→ WHAT YOU NEED TO DO
Put every line of the items below into a JSON list of strings, one string per line, leaving out blank lines.

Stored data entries

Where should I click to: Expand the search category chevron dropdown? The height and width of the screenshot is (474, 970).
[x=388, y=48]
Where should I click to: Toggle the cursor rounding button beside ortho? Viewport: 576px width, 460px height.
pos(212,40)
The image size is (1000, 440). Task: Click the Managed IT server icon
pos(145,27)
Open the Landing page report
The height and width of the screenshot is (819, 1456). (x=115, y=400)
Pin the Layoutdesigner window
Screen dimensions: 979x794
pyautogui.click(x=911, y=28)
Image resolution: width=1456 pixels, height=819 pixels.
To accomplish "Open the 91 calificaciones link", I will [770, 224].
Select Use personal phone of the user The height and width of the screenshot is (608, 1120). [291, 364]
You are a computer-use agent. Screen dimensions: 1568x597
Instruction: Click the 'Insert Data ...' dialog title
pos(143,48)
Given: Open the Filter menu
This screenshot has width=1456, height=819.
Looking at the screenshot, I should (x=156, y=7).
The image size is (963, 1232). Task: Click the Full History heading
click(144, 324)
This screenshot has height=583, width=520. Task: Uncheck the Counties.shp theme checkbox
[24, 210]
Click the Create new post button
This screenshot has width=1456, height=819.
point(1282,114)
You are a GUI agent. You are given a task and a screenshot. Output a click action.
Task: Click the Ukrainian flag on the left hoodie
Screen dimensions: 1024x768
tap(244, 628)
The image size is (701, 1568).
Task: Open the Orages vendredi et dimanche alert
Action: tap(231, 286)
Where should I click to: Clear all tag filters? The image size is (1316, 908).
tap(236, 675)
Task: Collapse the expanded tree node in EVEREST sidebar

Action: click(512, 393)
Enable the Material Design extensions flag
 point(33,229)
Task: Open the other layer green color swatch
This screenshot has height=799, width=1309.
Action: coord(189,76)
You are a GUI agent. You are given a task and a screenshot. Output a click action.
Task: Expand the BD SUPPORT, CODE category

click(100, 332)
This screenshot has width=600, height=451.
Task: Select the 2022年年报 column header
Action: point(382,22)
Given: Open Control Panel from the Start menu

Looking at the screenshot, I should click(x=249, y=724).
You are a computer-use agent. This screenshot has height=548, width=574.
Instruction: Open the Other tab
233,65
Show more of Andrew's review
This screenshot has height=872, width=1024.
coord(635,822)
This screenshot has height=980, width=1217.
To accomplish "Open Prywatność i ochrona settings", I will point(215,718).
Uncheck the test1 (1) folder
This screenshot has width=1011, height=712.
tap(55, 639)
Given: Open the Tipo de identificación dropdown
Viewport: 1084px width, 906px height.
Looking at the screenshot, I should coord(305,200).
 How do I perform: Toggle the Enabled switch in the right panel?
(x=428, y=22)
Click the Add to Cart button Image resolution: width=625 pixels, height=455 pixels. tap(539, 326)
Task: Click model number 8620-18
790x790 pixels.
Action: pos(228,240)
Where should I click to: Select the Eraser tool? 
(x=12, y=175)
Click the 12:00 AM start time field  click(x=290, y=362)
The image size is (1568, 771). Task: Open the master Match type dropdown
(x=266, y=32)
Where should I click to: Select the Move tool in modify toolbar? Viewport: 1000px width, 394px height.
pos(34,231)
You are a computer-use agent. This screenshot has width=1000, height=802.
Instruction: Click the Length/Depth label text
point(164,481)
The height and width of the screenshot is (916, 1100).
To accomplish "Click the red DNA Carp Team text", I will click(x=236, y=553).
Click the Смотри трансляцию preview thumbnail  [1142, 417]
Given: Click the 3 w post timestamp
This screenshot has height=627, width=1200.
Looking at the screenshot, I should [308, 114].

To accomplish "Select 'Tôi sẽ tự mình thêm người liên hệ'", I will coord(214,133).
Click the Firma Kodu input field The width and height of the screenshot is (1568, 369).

→ PROBLEM SOLUTION
[
  "Where should I click to: Expand the search category chevron dropdown? The height and width of the screenshot is (474, 970).",
  "[x=388, y=48]",
  "Where should I click to: Toggle the cursor rounding button beside ortho? Viewport: 576px width, 460px height.",
  "pos(212,40)",
  "The image size is (1000, 440). Task: Click the Managed IT server icon",
  "pos(145,27)",
  "Open the Landing page report",
  "The height and width of the screenshot is (819, 1456). (x=115, y=400)",
  "Pin the Layoutdesigner window",
  "Screen dimensions: 979x794",
  "pyautogui.click(x=911, y=28)",
  "Image resolution: width=1456 pixels, height=819 pixels.",
  "To accomplish \"Open the 91 calificaciones link\", I will [770, 224].",
  "Select Use personal phone of the user The height and width of the screenshot is (608, 1120). [291, 364]",
  "You are a computer-use agent. Screen dimensions: 1568x597",
  "Instruction: Click the 'Insert Data ...' dialog title",
  "pos(143,48)",
  "Given: Open the Filter menu",
  "This screenshot has width=1456, height=819.",
  "Looking at the screenshot, I should (x=156, y=7).",
  "The image size is (963, 1232). Task: Click the Full History heading",
  "click(144, 324)",
  "This screenshot has height=583, width=520. Task: Uncheck the Counties.shp theme checkbox",
  "[24, 210]",
  "Click the Create new post button",
  "This screenshot has width=1456, height=819.",
  "point(1282,114)",
  "You are a GUI agent. You are given a task and a screenshot. Output a click action.",
  "Task: Click the Ukrainian flag on the left hoodie",
  "Screen dimensions: 1024x768",
  "tap(244, 628)",
  "The image size is (701, 1568).",
  "Task: Open the Orages vendredi et dimanche alert",
  "Action: tap(231, 286)",
  "Where should I click to: Clear all tag filters? The image size is (1316, 908).",
  "tap(236, 675)",
  "Task: Collapse the expanded tree node in EVEREST sidebar",
  "Action: click(512, 393)",
  "Enable the Material Design extensions flag",
  " point(33,229)",
  "Task: Open the other layer green color swatch",
  "This screenshot has height=799, width=1309.",
  "Action: coord(189,76)",
  "You are a GUI agent. You are given a task and a screenshot. Output a click action.",
  "Task: Expand the BD SUPPORT, CODE category",
  "click(100, 332)",
  "This screenshot has width=600, height=451.",
  "Task: Select the 2022年年报 column header",
  "Action: point(382,22)",
  "Given: Open Control Panel from the Start menu",
  "Looking at the screenshot, I should click(x=249, y=724).",
  "You are a computer-use agent. This screenshot has height=548, width=574.",
  "Instruction: Open the Other tab",
  "233,65",
  "Show more of Andrew's review",
  "This screenshot has height=872, width=1024.",
  "coord(635,822)",
  "This screenshot has height=980, width=1217.",
  "To accomplish \"Open Prywatność i ochrona settings\", I will point(215,718).",
  "Uncheck the test1 (1) folder",
  "This screenshot has width=1011, height=712.",
  "tap(55, 639)",
  "Given: Open the Tipo de identificación dropdown",
  "Viewport: 1084px width, 906px height.",
  "Looking at the screenshot, I should coord(305,200).",
  " How do I perform: Toggle the Enabled switch in the right panel?",
  "(x=428, y=22)",
  "Click the Add to Cart button Image resolution: width=625 pixels, height=455 pixels. tap(539, 326)",
  "Task: Click model number 8620-18",
  "790x790 pixels.",
  "Action: pos(228,240)",
  "Where should I click to: Select the Eraser tool? ",
  "(x=12, y=175)",
  "Click the 12:00 AM start time field  click(x=290, y=362)",
  "The image size is (1568, 771). Task: Open the master Match type dropdown",
  "(x=266, y=32)",
  "Where should I click to: Select the Move tool in modify toolbar? Viewport: 1000px width, 394px height.",
  "pos(34,231)",
  "You are a computer-use agent. This screenshot has width=1000, height=802.",
  "Instruction: Click the Length/Depth label text",
  "point(164,481)",
  "The height and width of the screenshot is (916, 1100).",
  "To accomplish \"Click the red DNA Carp Team text\", I will click(x=236, y=553).",
  "Click the Смотри трансляцию preview thumbnail  [1142, 417]",
  "Given: Click the 3 w post timestamp",
  "This screenshot has height=627, width=1200.",
  "Looking at the screenshot, I should [308, 114].",
  "To accomplish \"Select 'Tôi sẽ tự mình thêm người liên hệ'\", I will coord(214,133).",
  "Click the Firma Kodu input field The width and height of the screenshot is (1568, 369)."
]